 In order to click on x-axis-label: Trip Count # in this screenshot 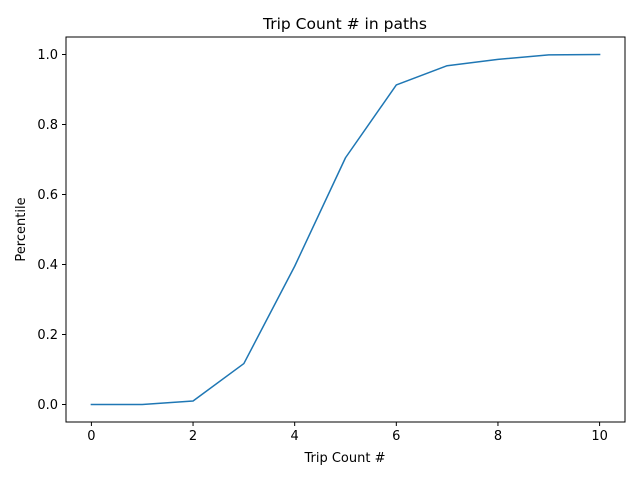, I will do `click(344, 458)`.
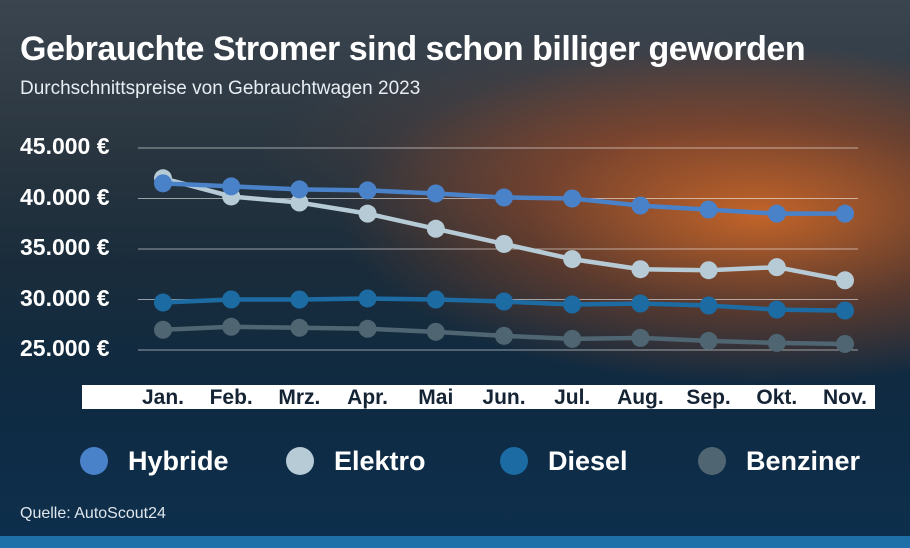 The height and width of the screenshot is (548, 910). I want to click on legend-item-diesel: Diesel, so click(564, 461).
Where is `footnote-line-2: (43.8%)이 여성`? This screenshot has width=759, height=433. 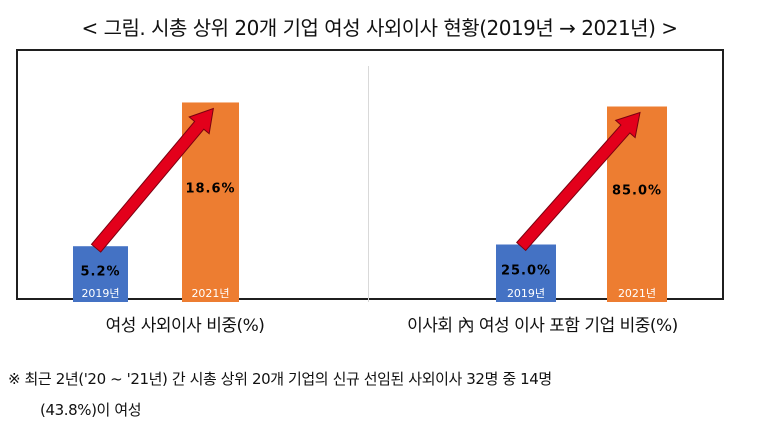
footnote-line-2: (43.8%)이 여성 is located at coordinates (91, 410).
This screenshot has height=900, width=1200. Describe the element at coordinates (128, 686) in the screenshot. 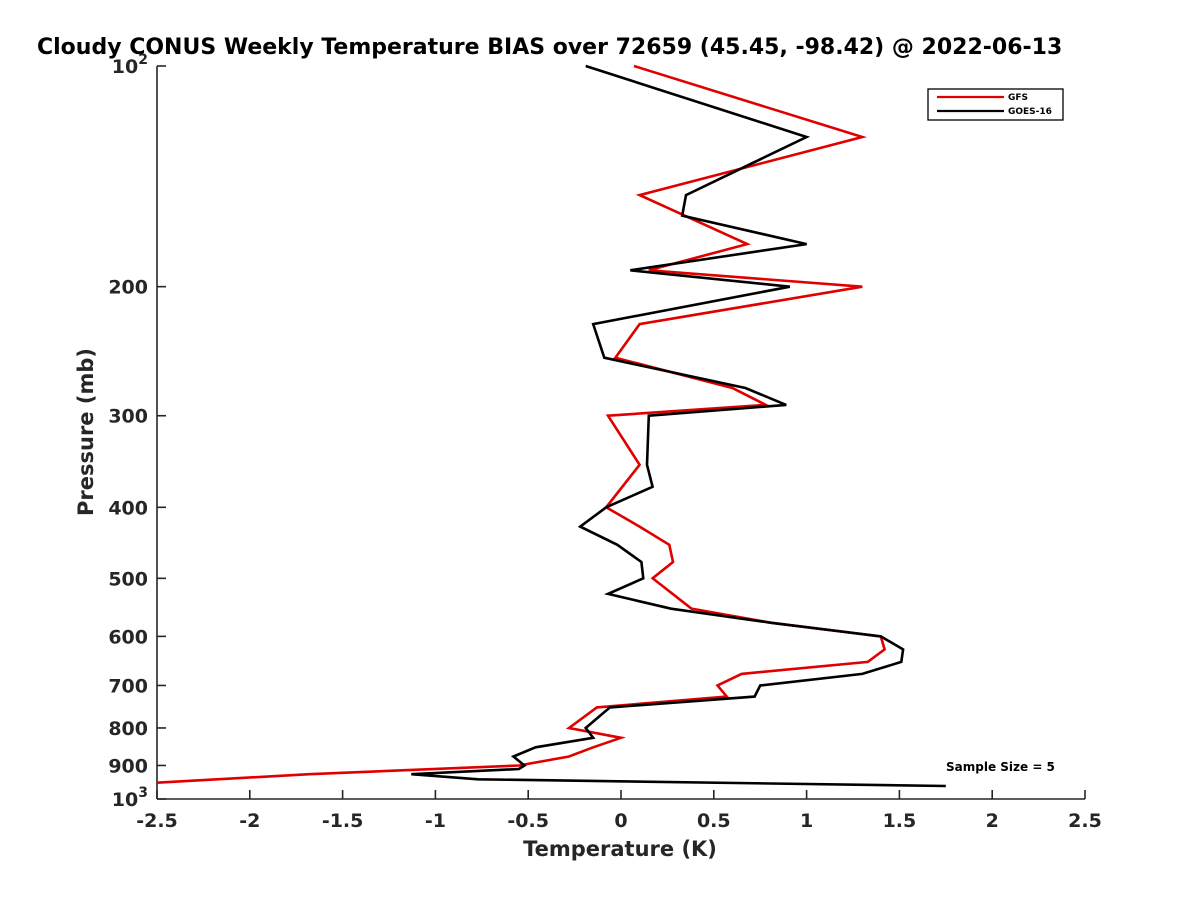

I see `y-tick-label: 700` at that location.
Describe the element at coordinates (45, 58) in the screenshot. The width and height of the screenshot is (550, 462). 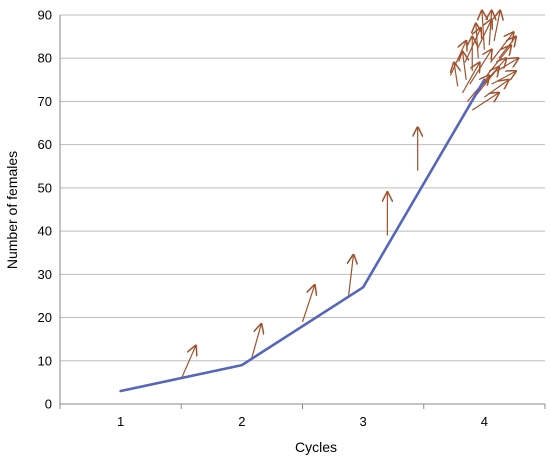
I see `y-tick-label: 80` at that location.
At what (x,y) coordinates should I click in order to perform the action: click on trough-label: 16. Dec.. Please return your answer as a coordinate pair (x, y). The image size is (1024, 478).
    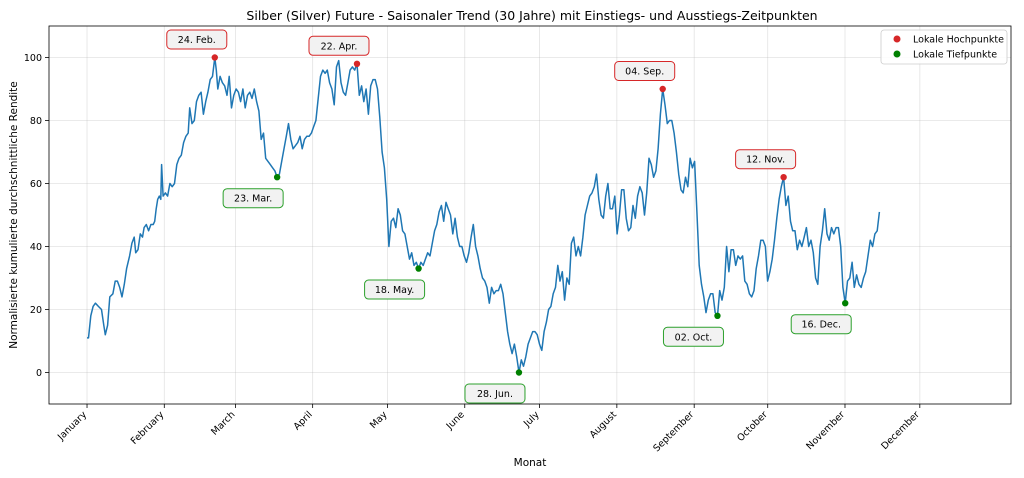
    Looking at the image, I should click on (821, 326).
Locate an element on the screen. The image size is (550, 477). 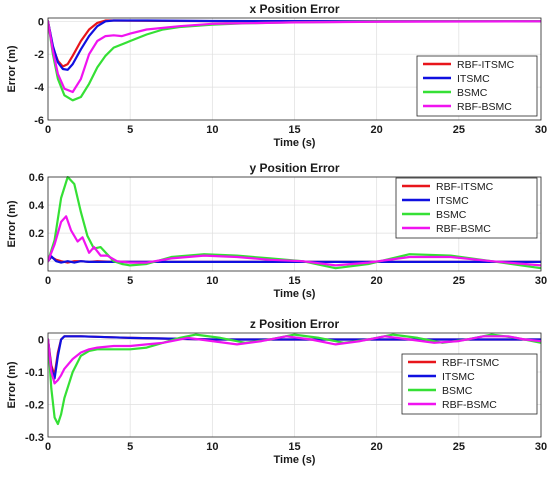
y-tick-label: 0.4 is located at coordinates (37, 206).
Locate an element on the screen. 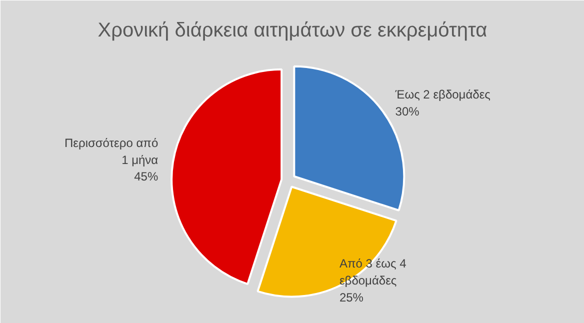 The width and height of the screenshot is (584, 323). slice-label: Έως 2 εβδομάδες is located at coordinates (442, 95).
==
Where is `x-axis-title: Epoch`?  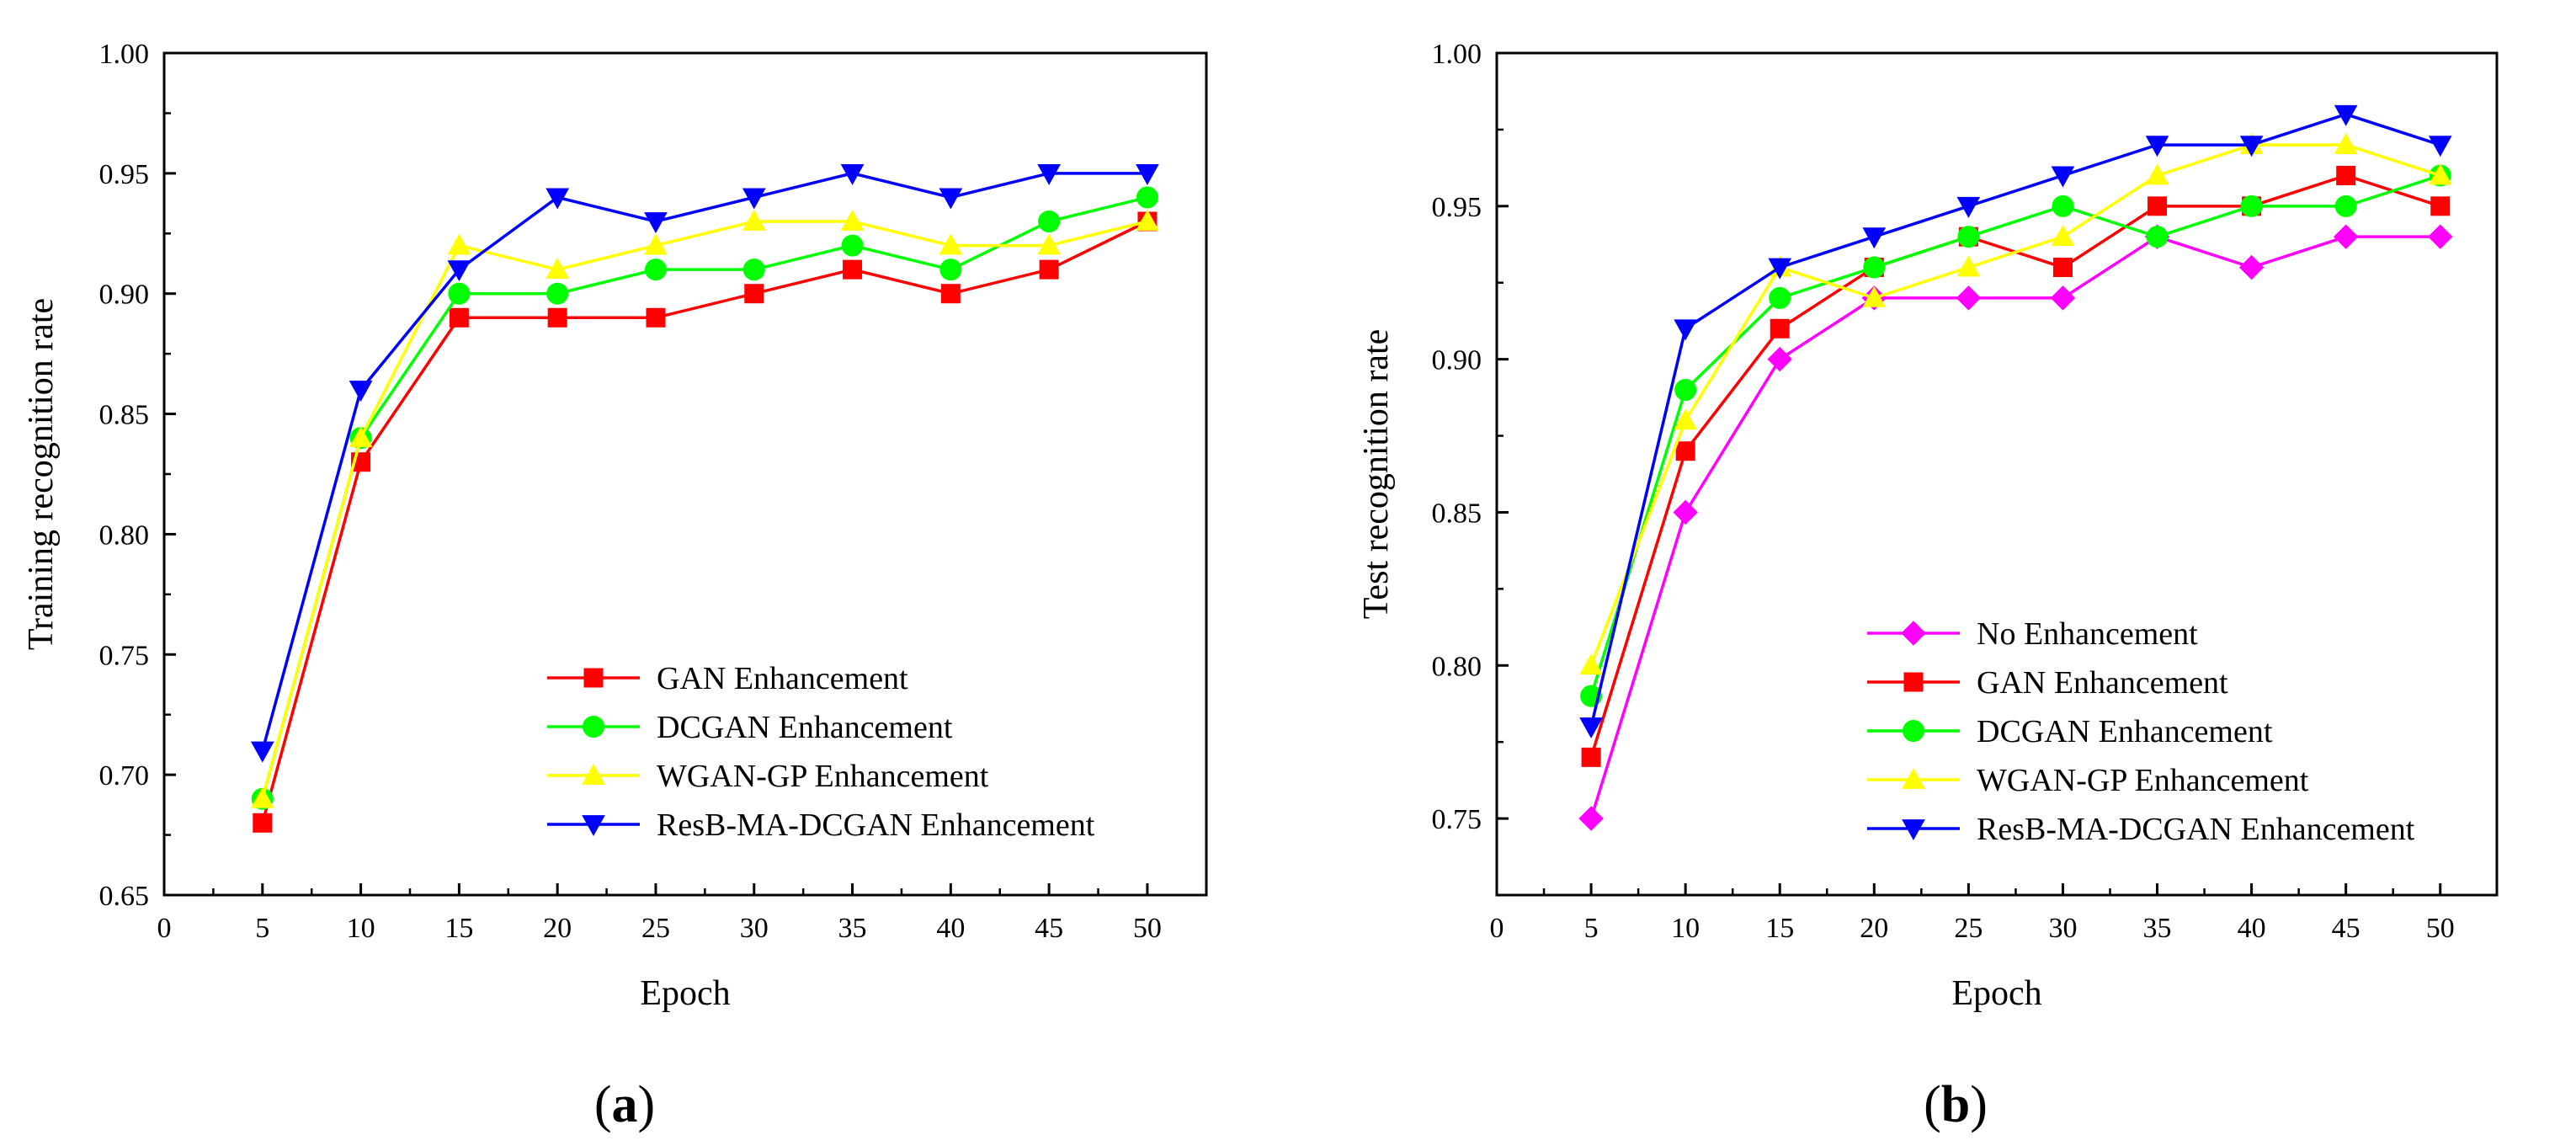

Problem »
Which lines in the entries above contain the word "should", matching case exactly? Find each one and copy it out in full.

Answer »
At what (x,y) coordinates should I click in order to perform the action: click on trough-label: 16. Dec.. Please return your answer as a coordinate pair (x, y). The image size is (1024, 478).
    Looking at the image, I should click on (821, 326).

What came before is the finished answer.